Still, the Association of Flight Attendants-CWA, representing 50,000 flight attendants at 19 airlines, argues that reintroducing already retired pilots would require retraining and slow the careers of pilots under the age of 65. “This language will result in chaos in the operation and increased training costs and time,” the labor organization said in statement.

Another issue: The Senate and House are divided on just how pilots should be trained. Pilots must complete 1,500 hours of flight training, under current law. But the House, and some of the airlines, want to allow pilots to use 150 hours of simulated flight training towards that 1,500-hour minimum.

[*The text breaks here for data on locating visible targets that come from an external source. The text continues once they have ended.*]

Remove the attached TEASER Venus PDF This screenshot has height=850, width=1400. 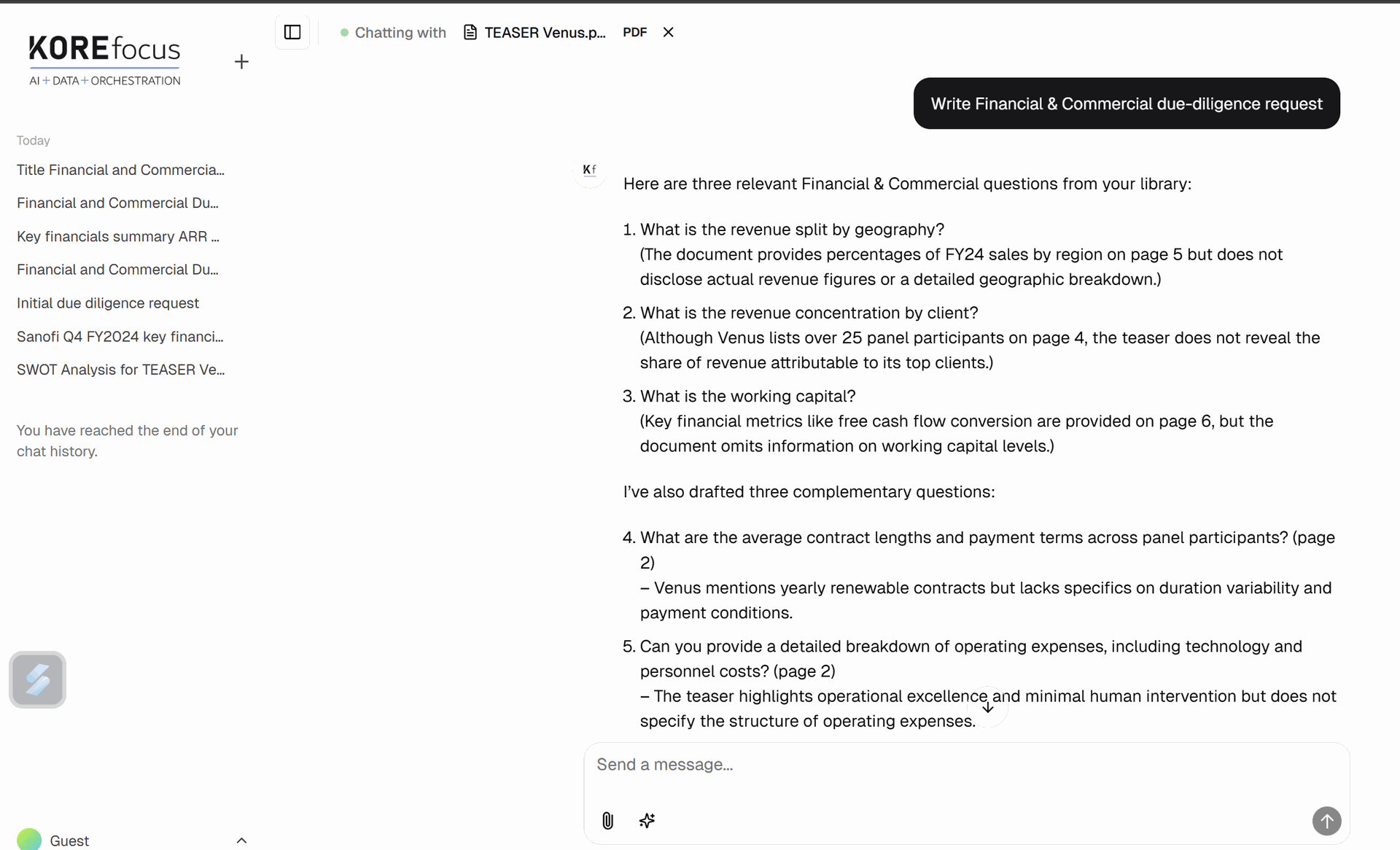668,32
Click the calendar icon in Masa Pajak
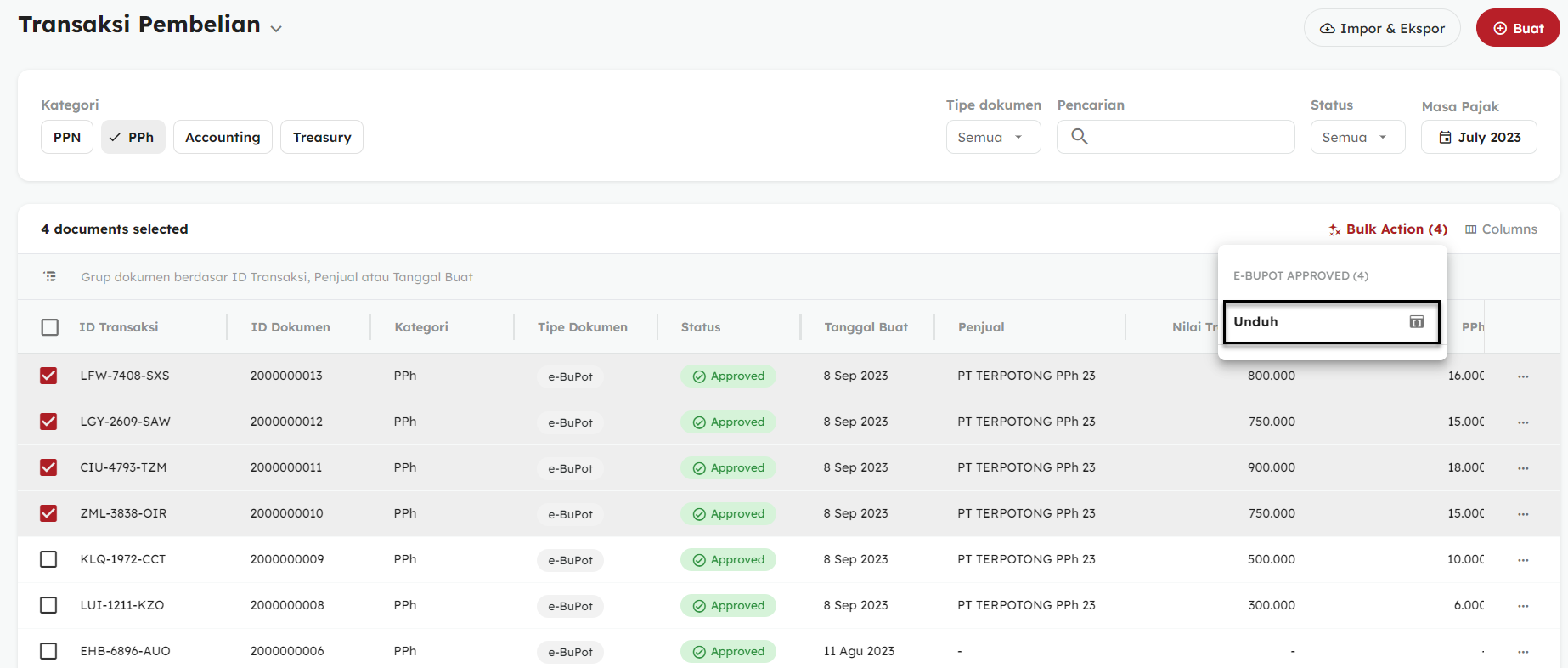1568x668 pixels. 1445,138
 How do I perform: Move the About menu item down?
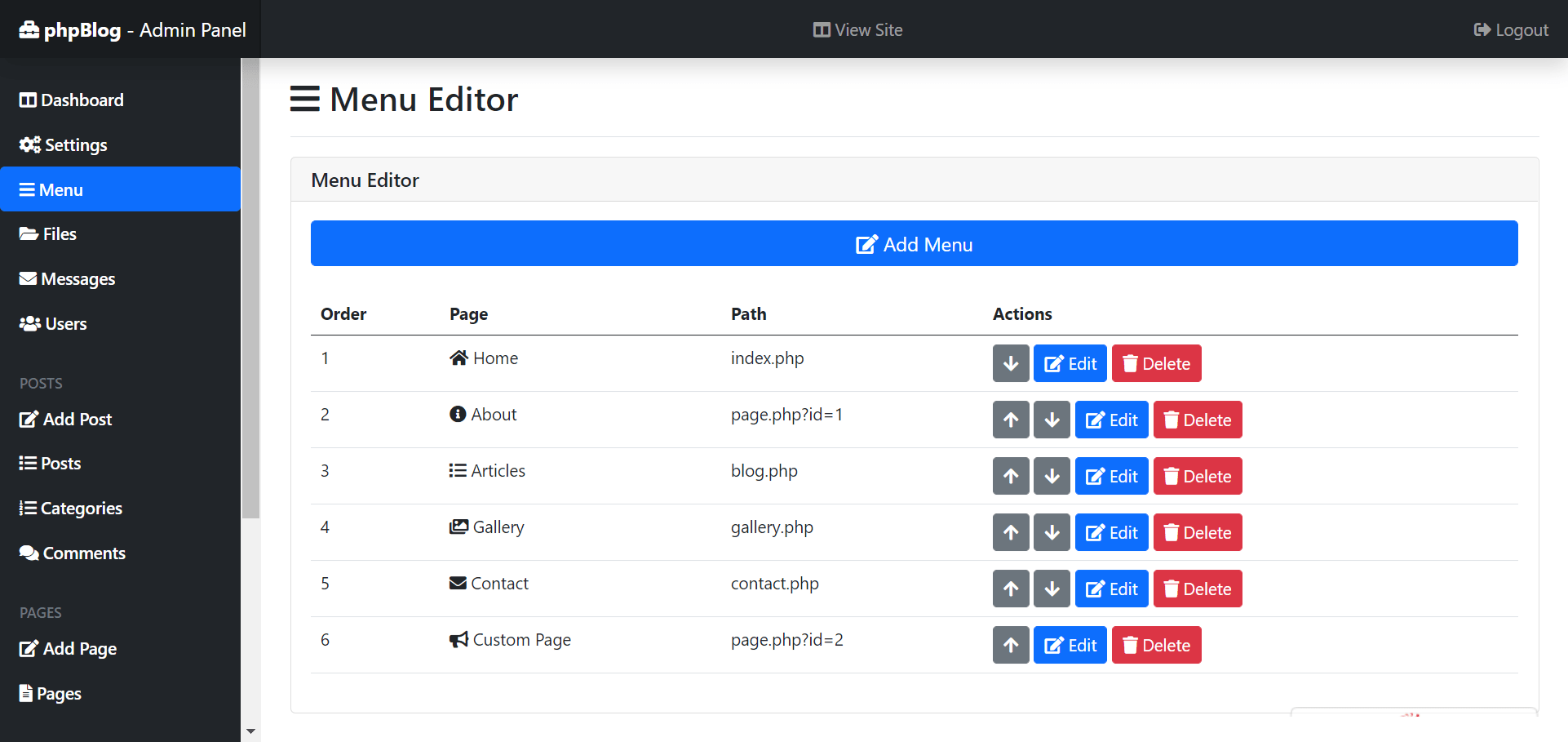tap(1052, 420)
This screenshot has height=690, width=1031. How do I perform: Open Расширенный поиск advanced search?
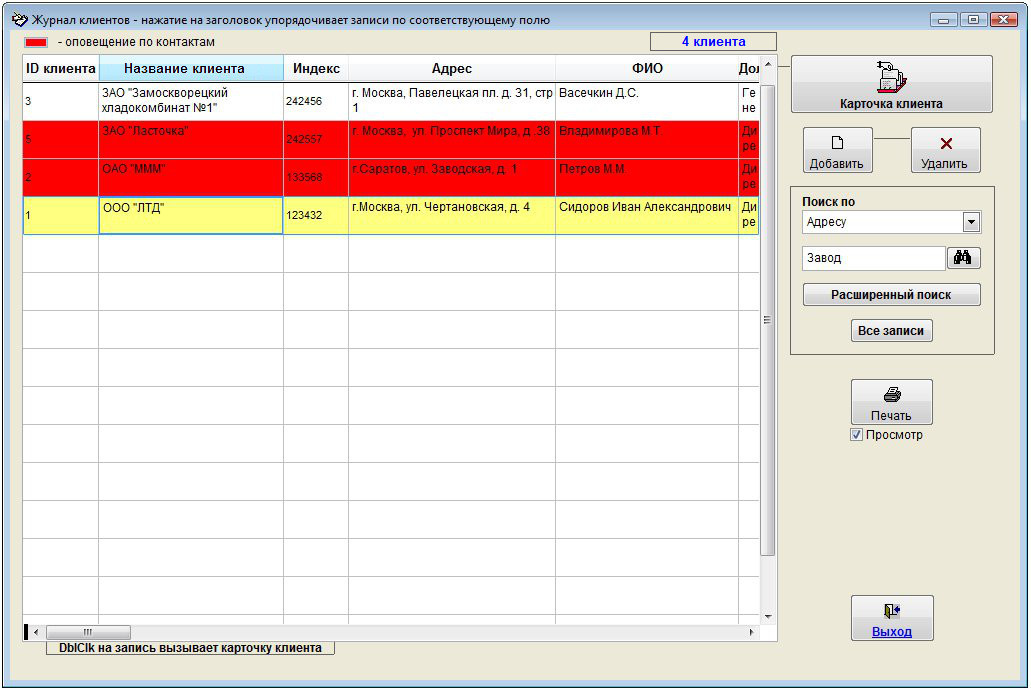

The Biden administration, meanwhile, supports H.R. 3935, but wants a harder push against junk fees, which it says inflate prices unnecessarily. “The administration encourages the Congress to include the administration’s proposals to expand consumer protections by banning family-seating junk fees, requiring up-front disclosure of add-on fees, and requiring automatic refunds and additional compensation for controllable flight cancellations and delays.”

Democratic senators have also been pushing for the bill to force airlines to refund passengers when an airline cancels or significantly delays a flight. 

Sen. Maria Cantwell, D-Washington, the chair of the Senate Committee on Commerce, Science and Transportation, wants the bill to set “the first-ever clear ticket refund standards for delayed flights and will penalize airlines that sell tickets on flights that they don’t have the staff or technology to operate.”

But Graves argues that a better approach would be to rely on a council to review complaints, then enact regulations.

“We establish an advisory council to think about the passenger experience from curb-to-curb, departure to destination: parking, baggage check, security, dealing with air traffic disruptions, and everything else,” he said. 

The bill’s biggest hurdle, however, has nothing to do with Louisiana or partisan divides.

Lawmakers are at odds over whether the bill should allow airlines to add more longer distance flights out of Ronald Reagan Washington National Airport, which is within sight of the U.S. Capitol but forbids most flights traveling more than 1,250 miles, which is about halfway through Texas. Congress members from western states want to fly home using the much more convenient National Airport rather than the facilities in suburban Virginia or suburban Baltimore.

Representatives and senators from Maryland and Virginia are adamantly opposed to that move, arguing that it would only increase congestion on the already over-taxed runways at National Airport and would undermine the business plans of Dulles International Airport and the Baltimore /Washington International Thurgood Marshall Airport.

“That’s going to be really controversial. It will be a big fight,” Graves said.